Si elle n’eût jamais connu Robert, peut-être se fût-elle contentée de la tendresse de son mari. Mais ce premier amour contrarié avait irrité son imagination, éveillé en elle des aspirations, des curiosités que l’amour conjugal ne pouvait apaiser.

Comme le disait Pierre Fromont, il y a des natures calmes, constantes, faites pour le mariage ; ce sont les plus nombreuses ; mais il en est d’autres pour lesquelles le mariage est un étau mortel : natures exubérantes, avides d’émotion, parce qu’elles ont de la force nerveuse à dépenser, vite rassasiées, parce que leur esprit inquiet aspire sans cesse à l’insaisissable idéal ; natures d’artistes, en un mot, que le calme tue, que l’excitation seule fait vivre. Ce sont celles-là surtout qui causent ces chocs violents, ces méprises si douloureuses, tous les martyres du mariage.
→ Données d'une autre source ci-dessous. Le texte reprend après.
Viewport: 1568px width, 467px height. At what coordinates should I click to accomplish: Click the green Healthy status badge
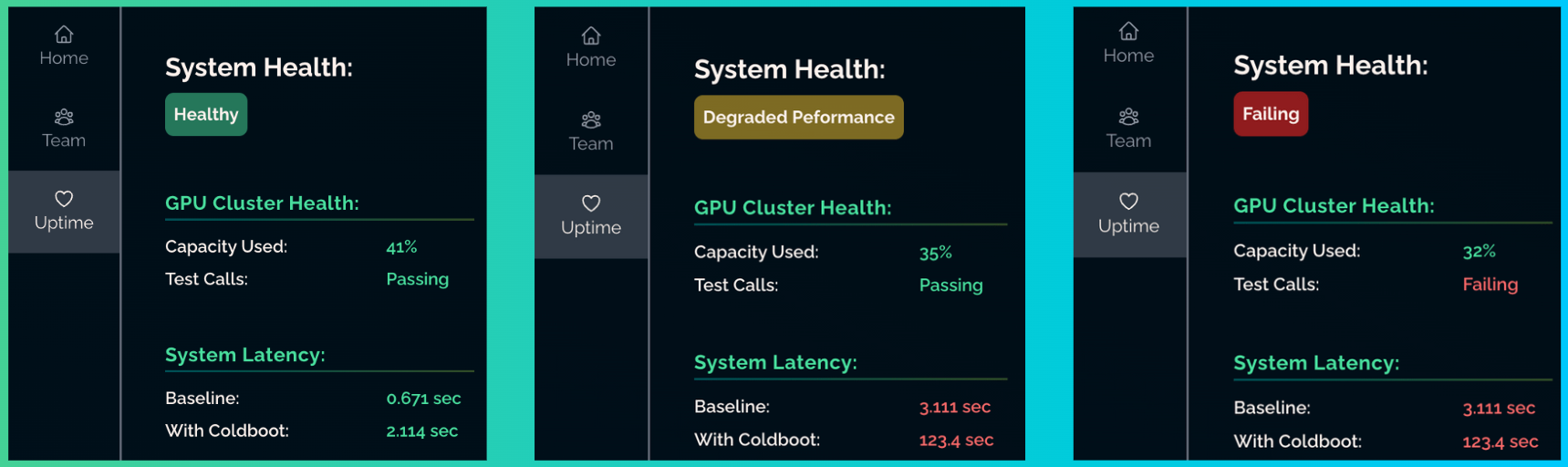[x=206, y=115]

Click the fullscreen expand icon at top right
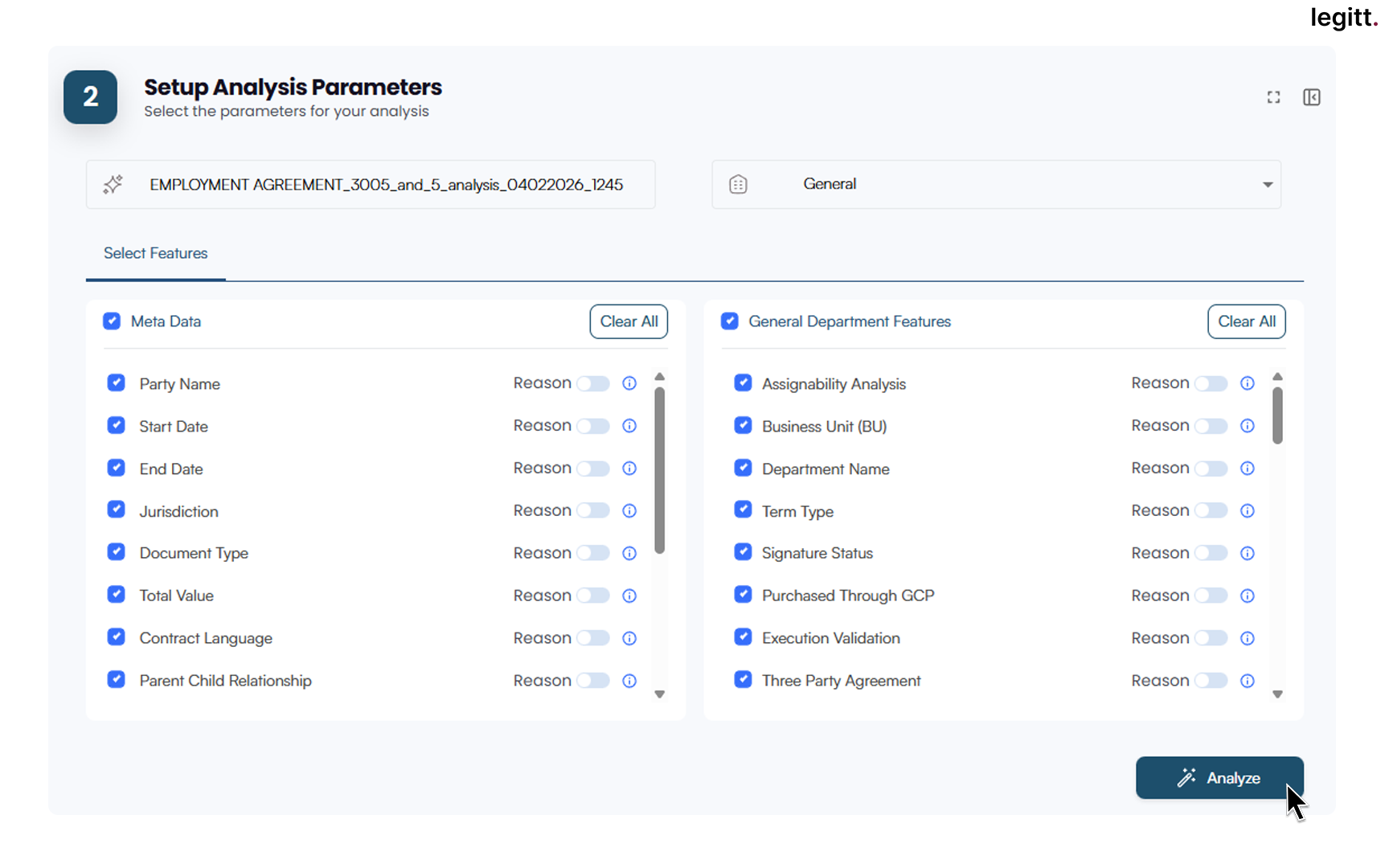1273,96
Étienne avait épousé Juliette sans la connaître, séduit par le charme magnétique de sa beauté. Après huit mois de mariage, il ne la connaissait guère davantage, car il était toujours amoureux.

Peut-on prévoir d’ailleurs ce que deviendra, au contact du monde, au frottement des passions, une jeune fille qui sort du couvent ou qui n’a jamais quitté la jupe de sa mère ?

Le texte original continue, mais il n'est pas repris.